To be totally honest, last year on Thanksgiving it felt like my whole world was falling apart and I just couldn't see the light at the end of the tunnel. A week after Thanksgiving, the kids and I moved in to my parents' house. I couldn't believe that our first Christmas as a family of 4 was going to be spent as a fractured family and I wasn't really looking forward to it at all. We did end up pulling it together and celebrating together with the kids as a family and we even ended up moving back in right after the New Year. But really all we did was put a tiny bandaid on a great big gaping wound in our marriage. Things weren't really better, but I tried to convince myself they were. They seemed better for a couple months, but then fell apart again even worse than before. By the end of July I knew it was time to move on and I had to find the strength in myself to do what was best for me AND the kids. I made myself believe for a long time that staying was better for the kids, at least until they were a little older, but it started becoming more apparent that that wasn't the best thing at all.
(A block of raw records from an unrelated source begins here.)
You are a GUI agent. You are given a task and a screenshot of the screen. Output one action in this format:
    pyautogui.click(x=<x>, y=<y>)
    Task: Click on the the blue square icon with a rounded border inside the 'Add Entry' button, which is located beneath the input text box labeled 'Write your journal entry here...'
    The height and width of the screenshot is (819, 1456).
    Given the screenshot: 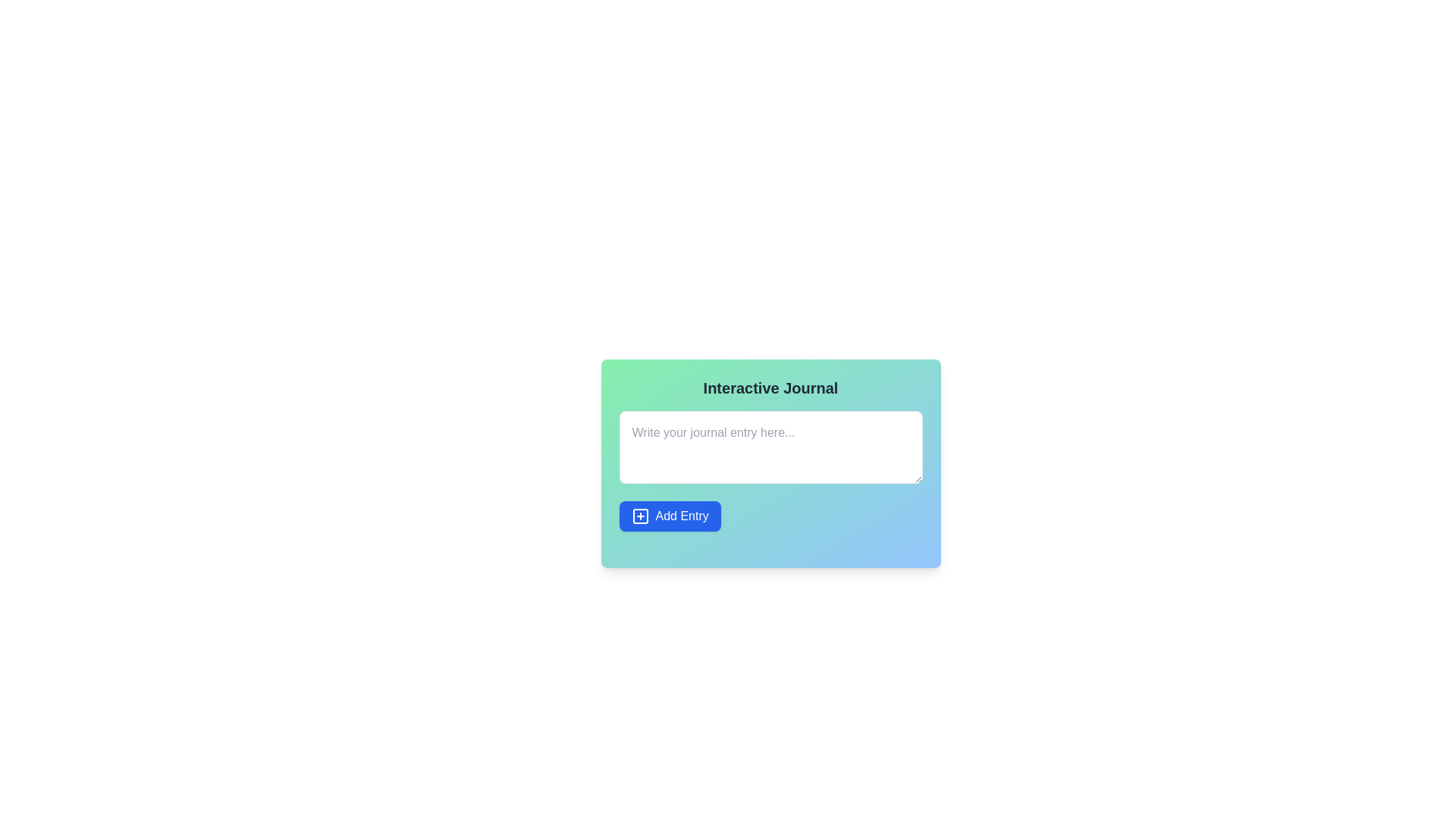 What is the action you would take?
    pyautogui.click(x=640, y=516)
    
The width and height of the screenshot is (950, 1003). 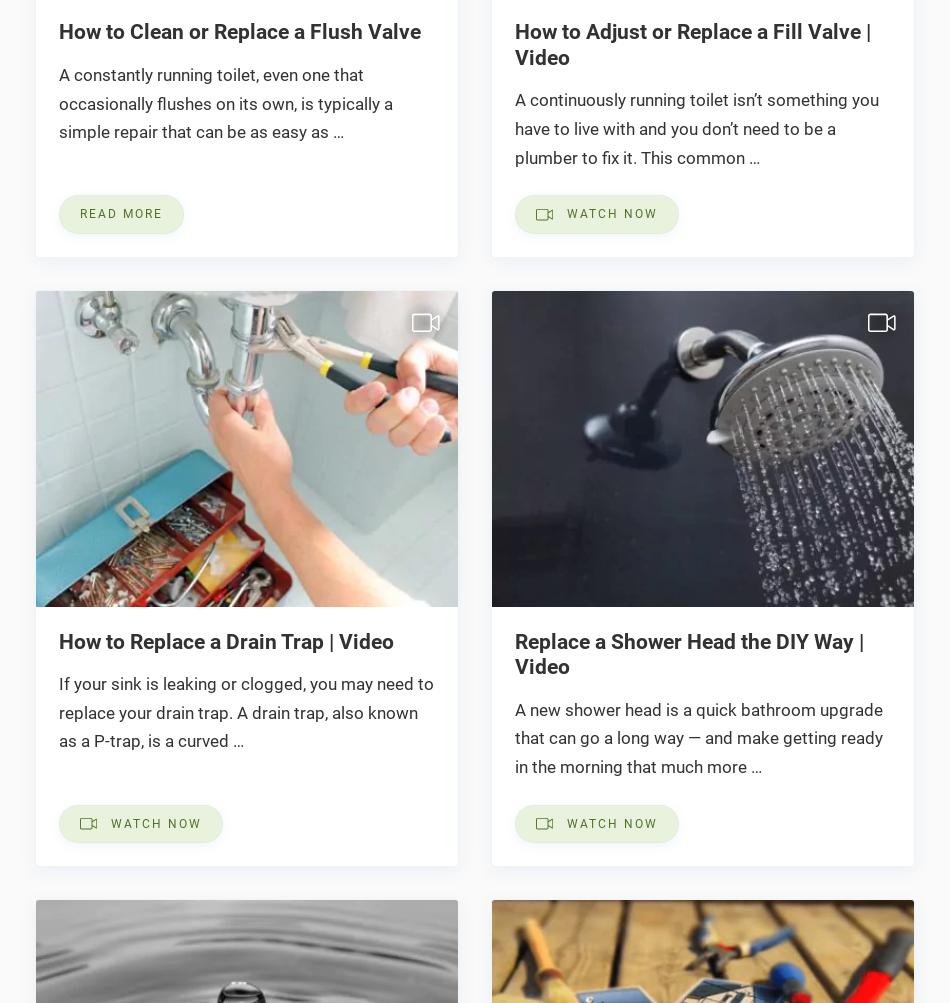 What do you see at coordinates (514, 127) in the screenshot?
I see `'A continuously running toilet isn’t something you have to live with and you don’t need to be a plumber to fix it. This common …'` at bounding box center [514, 127].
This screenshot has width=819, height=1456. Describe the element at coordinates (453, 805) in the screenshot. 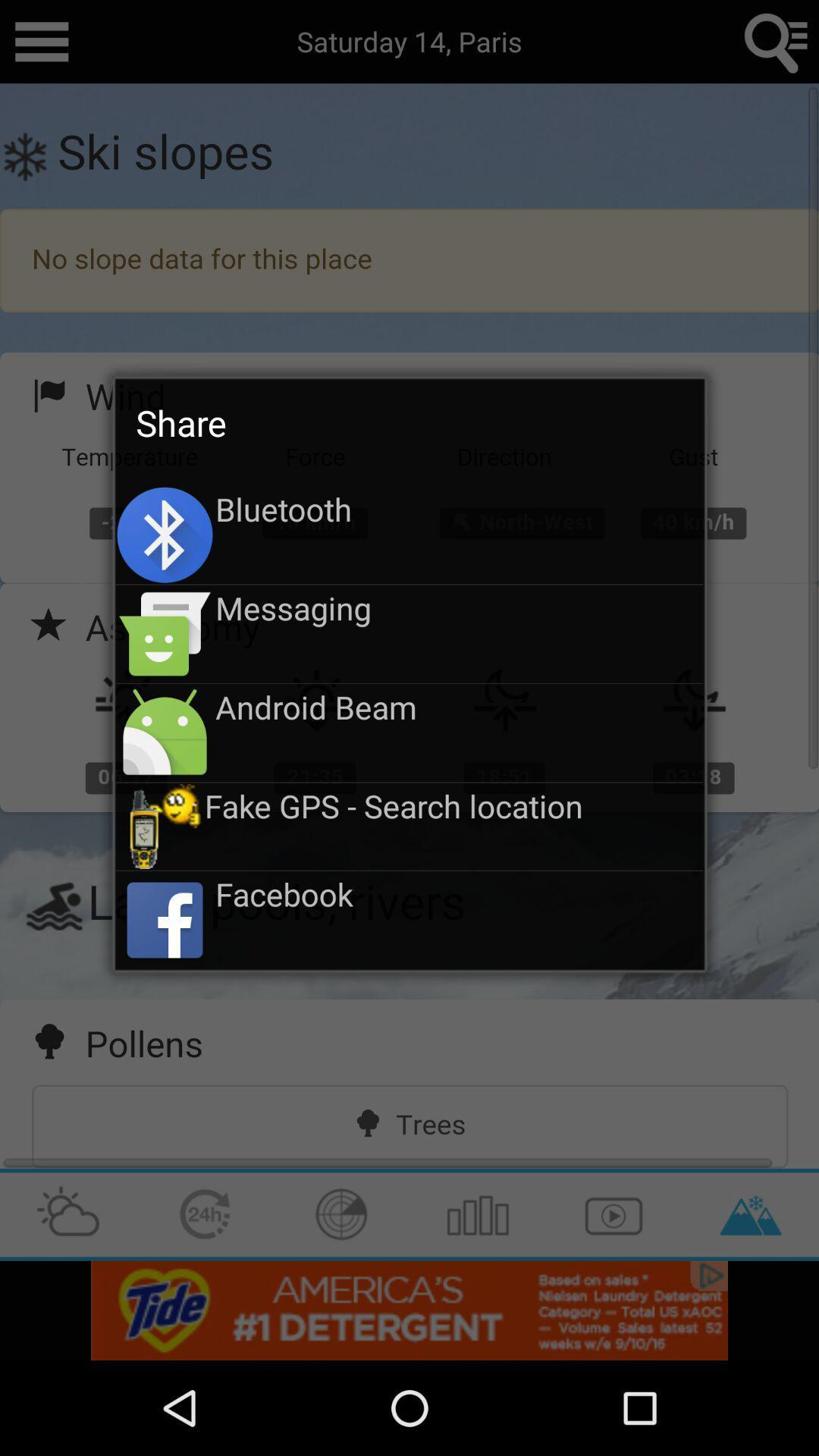

I see `fake gps search icon` at that location.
It has now been almost 3 months since the kids and I moved in to our own place. I'm not saying it has been easy (although it has not been as hard as I thought it would be), but I know in my heart that it was the right decision and that everything WILL be okay in the long run. I am thankful that I found it in me to take that step forward. I am extremely thankful that I have a wonderful family (including in-laws) and friends that have helped me through this somewhat scary transition. I am thankful that the kids have not seemed to suffer any emotional trauma due to the separation of their parents even though there are some bumps to smooth over when it comes to that. I am thankful that we are all healthy, have a roof over our heads, and food in our bellies. I am thankful to have found an amazing guy that I am crazy about. I am so thankful that I am able to sit here today, even with all that has transpired, and see the positives in my life and not dwell on the negatives! I am truly blessed!

HAPPY THANKSGIVING!!

1 comment:

Anonymous said...

You inspire me Jen! Really... don't know if I could do it.